BEGIN
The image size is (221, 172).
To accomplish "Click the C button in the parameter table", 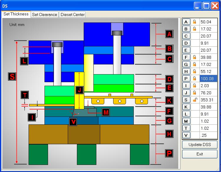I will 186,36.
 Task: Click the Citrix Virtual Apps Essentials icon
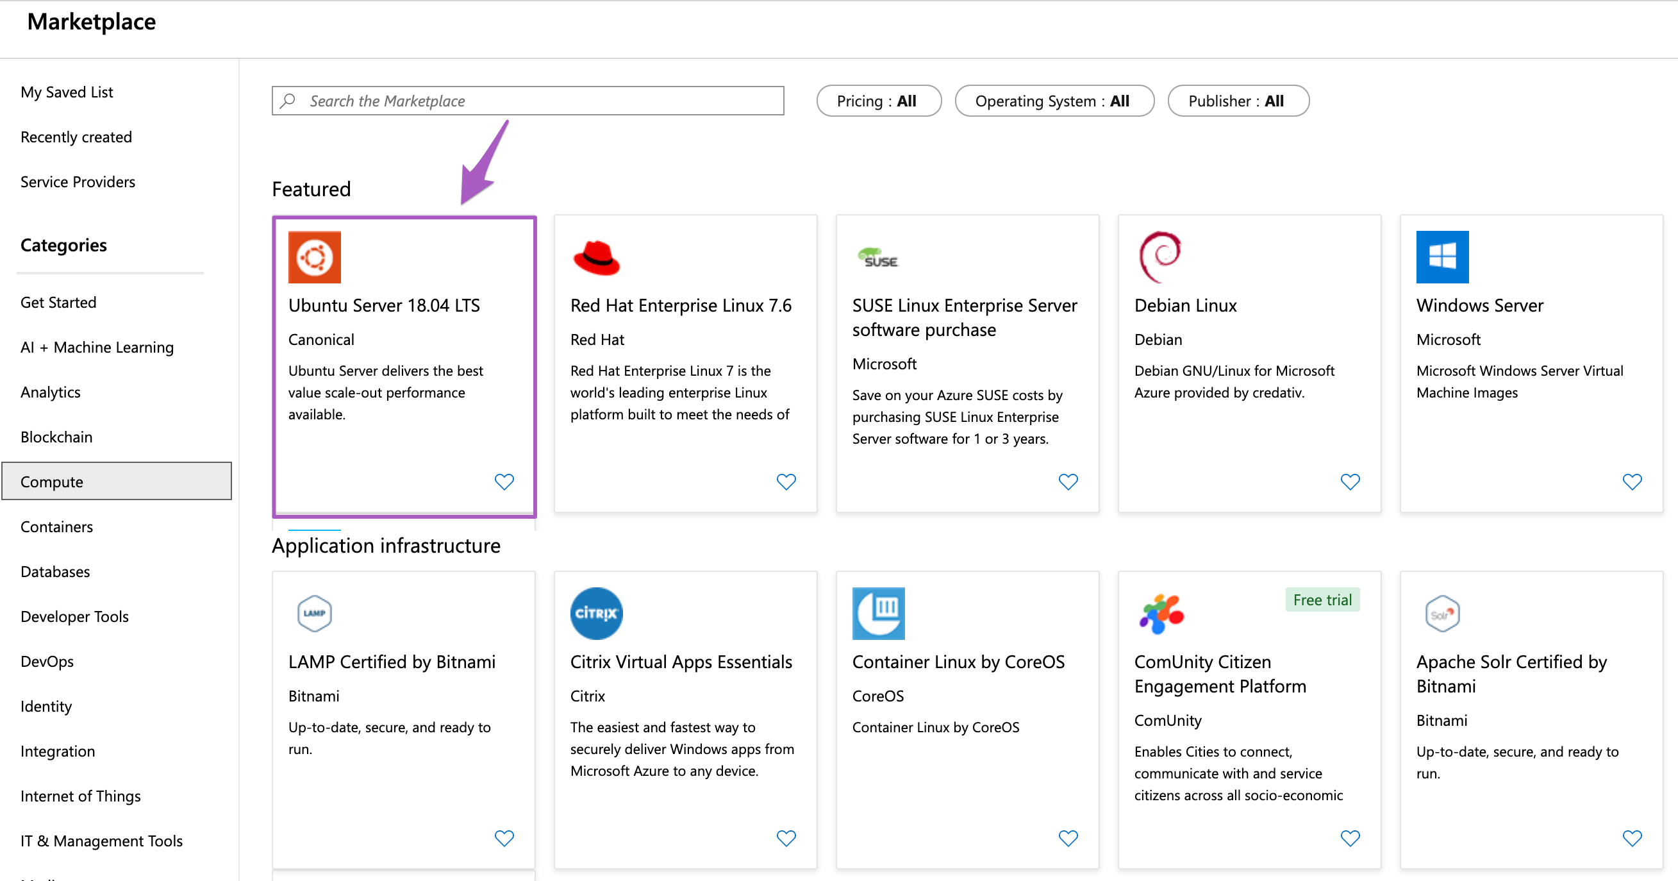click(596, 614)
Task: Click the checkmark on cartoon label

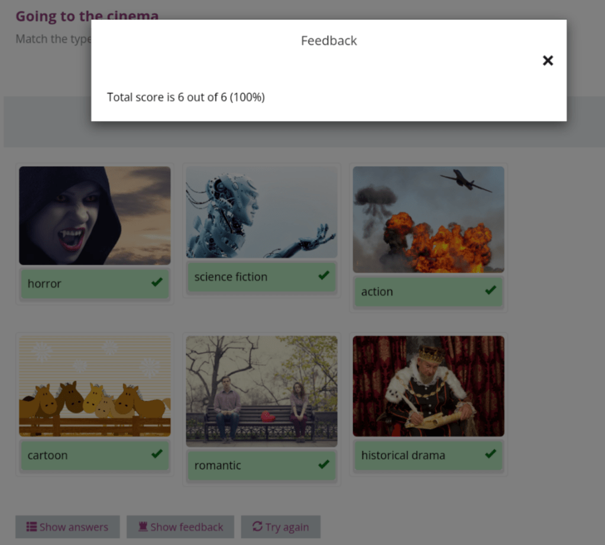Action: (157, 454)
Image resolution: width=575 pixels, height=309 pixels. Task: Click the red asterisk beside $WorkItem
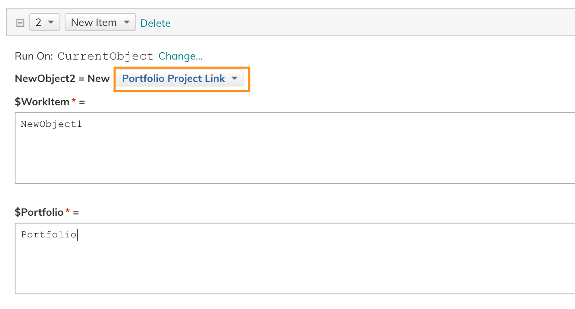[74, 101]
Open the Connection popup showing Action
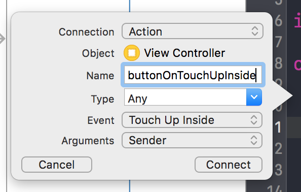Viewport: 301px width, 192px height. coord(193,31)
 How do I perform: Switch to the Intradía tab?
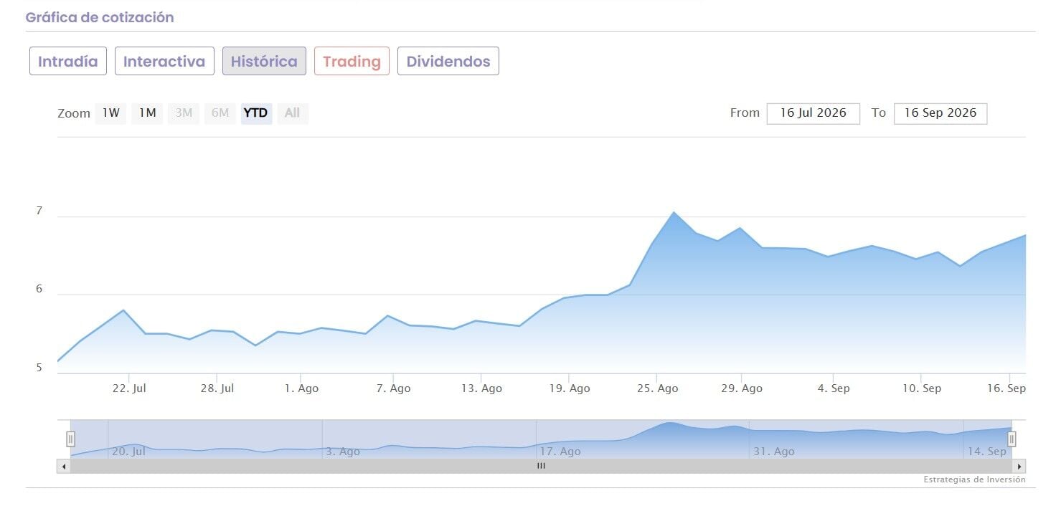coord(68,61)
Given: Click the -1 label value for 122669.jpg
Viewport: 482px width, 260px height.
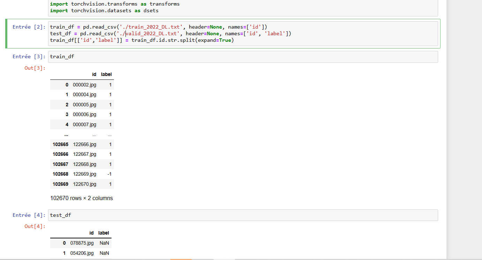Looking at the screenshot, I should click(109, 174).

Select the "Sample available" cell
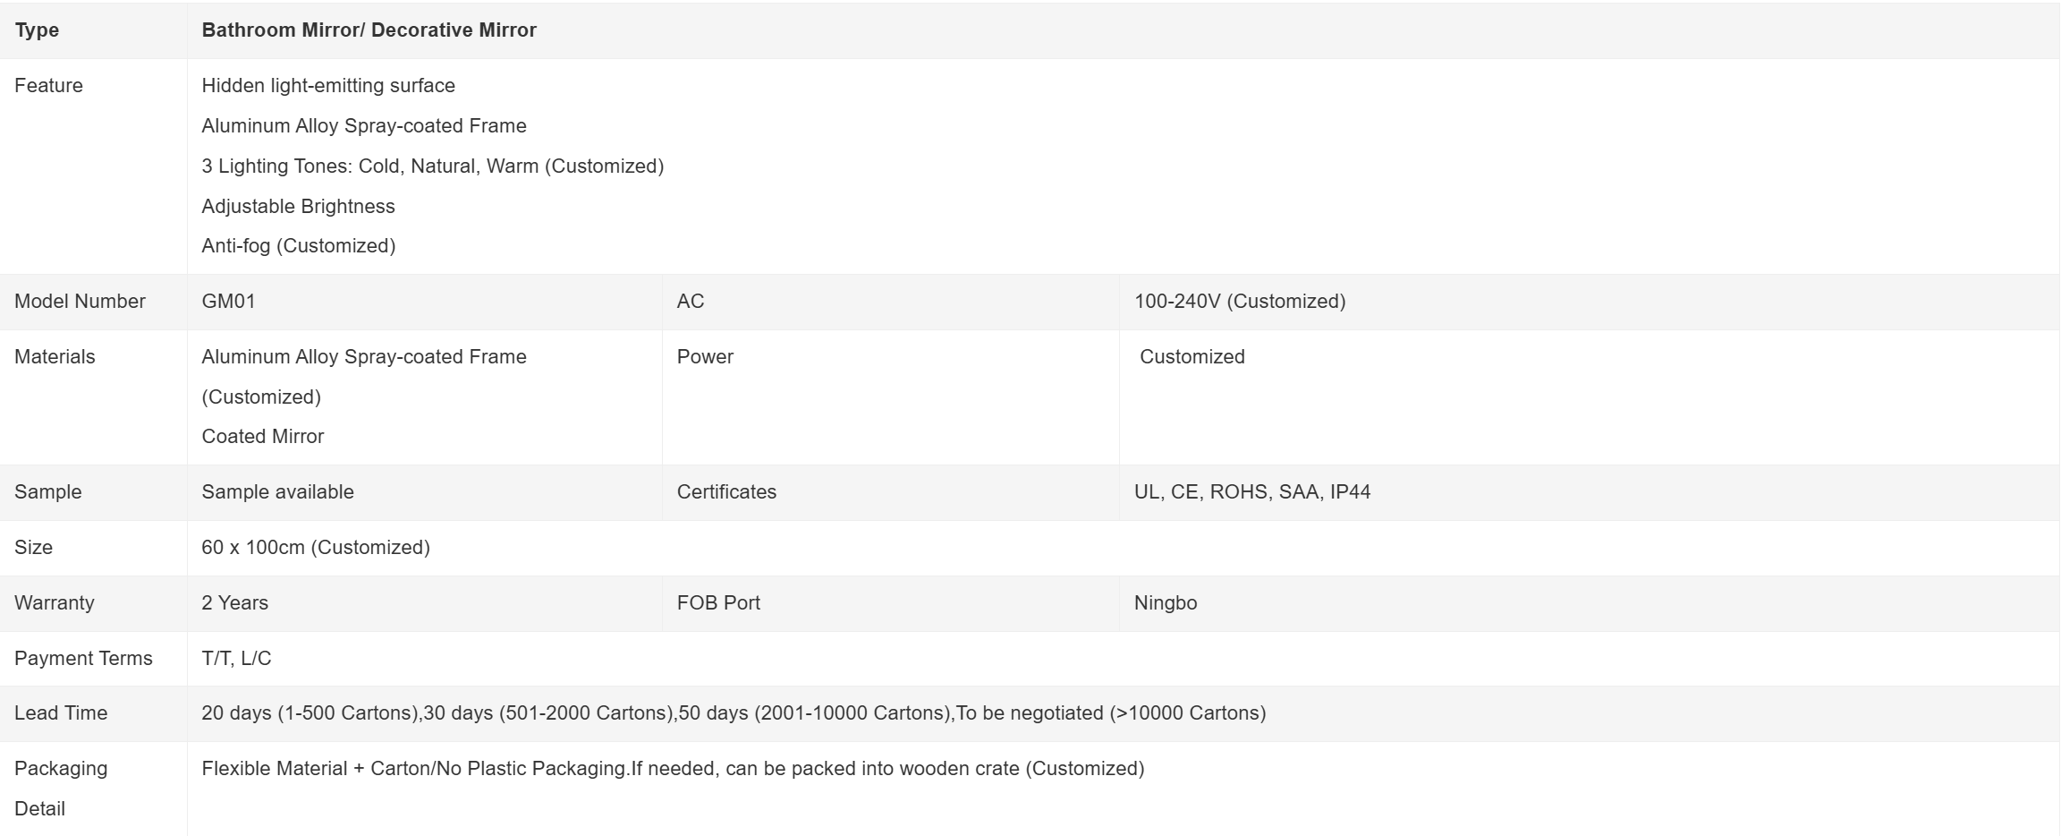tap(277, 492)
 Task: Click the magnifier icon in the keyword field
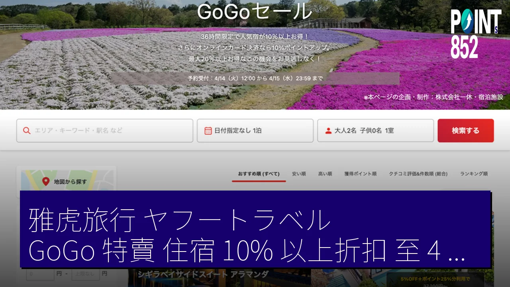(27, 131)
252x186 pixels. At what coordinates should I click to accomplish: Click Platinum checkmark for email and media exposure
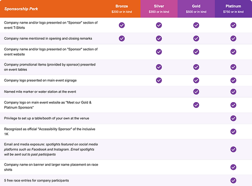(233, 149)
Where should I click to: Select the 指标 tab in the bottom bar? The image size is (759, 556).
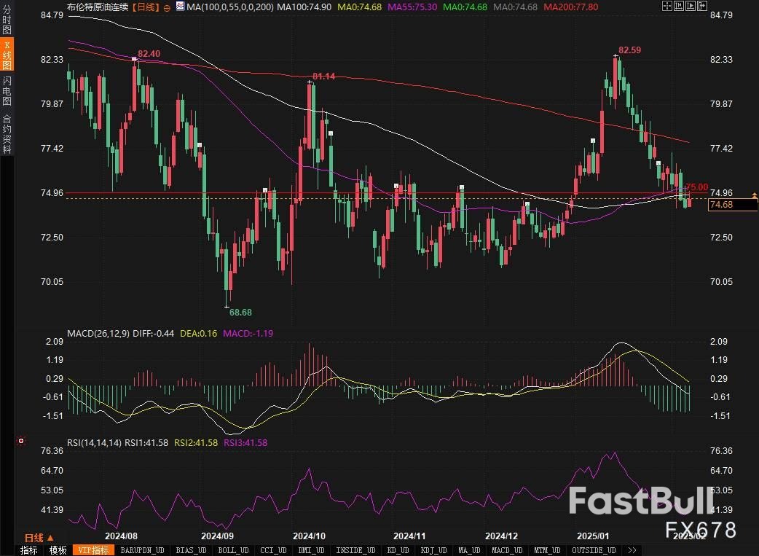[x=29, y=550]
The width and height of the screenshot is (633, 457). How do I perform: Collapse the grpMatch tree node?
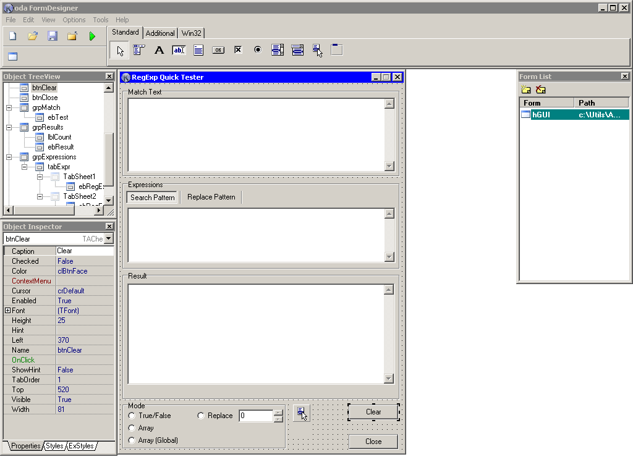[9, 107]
END
Task instructions
Your copy should hold exactly the lines from the one that contains "Task: Click the checkmark on cartoon label" through the final line of the data, both ends included, and no pictures.

Result below
Task: Click the checkmark on cartoon label

Action: (157, 454)
Image resolution: width=575 pixels, height=309 pixels. Task: Click the red asterisk beside $WorkItem
[74, 101]
Open the Connection popup showing Action
Viewport: 301px width, 192px height. coord(193,31)
 How do I perform: Switch to the Intradía tab?
coord(68,61)
Given: Click the -1 label value for 122669.jpg
Viewport: 482px width, 260px height.
Looking at the screenshot, I should click(109, 174).

Select the "Sample available" cell
tap(277, 492)
 Task: Click the magnifier icon in the keyword field
(27, 131)
252x186 pixels. At what coordinates should I click to accomplish: Click Platinum checkmark for email and media exposure
(233, 149)
Where should I click to: Select the 指标 tab in the bottom bar? The image size is (759, 556).
[x=29, y=550]
The width and height of the screenshot is (633, 457). How do I perform: Collapse the grpMatch tree node?
[9, 107]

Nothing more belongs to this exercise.